As a complete contrast and to conclude her programme, Anne played three pieces from the American composer and harpist Pearl Chertok`s "Round the Clock" suite.-- "Beige Nocturne", "Harpicide at Midnight" and "The Morning After" are full of swinging syncopated transatlantic rhythms somewhat reminiscent of Billy Mayerl . The combination of pizzicatos and glissandos have a ravishing effect when played on the harp and it must indeed be very difficult to separate melody from accompaniment with only the hands to damp as well as pluck the strings unlike a piano where there are pedals to help.
Anne Denholm proved to be a very outgoing lady with an excellent rapport with the audience of around eighty persons, and despite a broken string owing to the excessive heat, was completely unfazed, and after fitting a new one, continued her first class recital to add to our successful concerts, and we feel privileged to have had an artiste with such a royal pedigree to play for us.
Anne Denholm is one of Britain’s leading young harpists, and is Official Harpist to HRH The Prince of Wales. She is earning a reputation for her interpretations and powerful performances across a variety of musical fields.
Originally from South West Wales and of Scottish heritage, Anne received her Master’s from the Royal Academy of Music (RAM) in London with distinction, graduating with the Renata Scheffel-Stein Harp Prize, the Sir Reginald Thatcher prize and a Regency Award for notable achievement. Whilst at the RAM, she was the first harpist to win the historic RAM Club Prize, twice winner of the Skaila Kanga Harp Prize, and holder of a Headley Trust Award and the John Thomas Scholarship. In July 2015 she was appointed Official Harpist to HRH The Prince of Wales, the fifth artist to hold this position since its reinstatement in 2000.
Anne underwent a British musical upbringing, studying at the Junior Department of the Royal Welsh College of Music and Drama, the Purcell School and Cambridge University before the RAM. However, she has inherited rich traditions from the French and Russian schools of harp playing through her studies with Charlotte Seale and Karen Vaughan, respectively.
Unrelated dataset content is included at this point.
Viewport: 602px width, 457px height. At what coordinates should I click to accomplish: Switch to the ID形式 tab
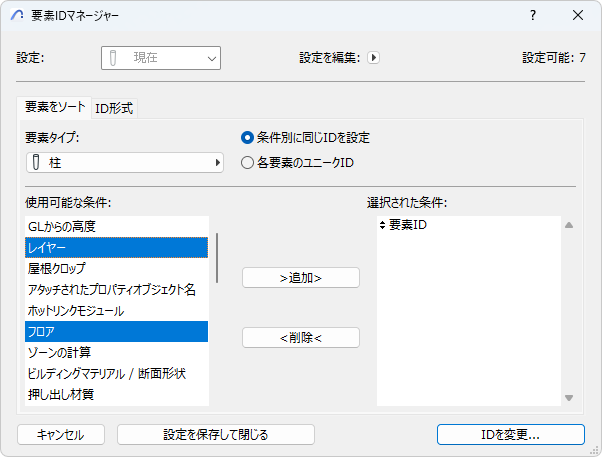113,107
As a soloist, Anne has won numerous prizes in local, national and international music festivals and competitions. She won second place in the Texaco Young Musician of Wales 2009 and was a string category finalist in the BBC Young Musician 2010. At the Wales International Harp Festival, she was awarded second prize in the under 19 category in 2010, and second prize in the Chief Musician Competition in 2014. In June 2013, Anne received the Cambridge University Donald Wort Prize for excellence in music performance after achieving the highest final recital mark, and in 2014 won first prize in the Urdd National Eisteddfod 19-25 solo instrumental category, then being selected to compete for the Bryn Terfel Urdd Scholarship 2014. She has performed as a soloist at the Wigmore Hall and across the U.K., including at the Fishguard International Music Festival and the inaugural Cardiff Music Festival. She gives regular solo and chamber recitals across Britain, and concerto appearances have included works by Glière, Mozart, Handel and Pierné.
Anne is increasingly in demand as an interpreter and performer of new music. She has been premiering and recording new works for solo harp since 2006, and in 2013-14 worked with Sally Beamish on a video project of her work for solo harp, Awuya. Anne is a founding member of award-winning contemporary quartet, The Hermes Experiment, who regularly commission new works and arrangements for their idiosyncratic combination of instruments (clarinet, soprano voice, harp and double bass), as well as performing live free improvisation. Anne also very much enjoys working with Birmingham Contemporary Music Group.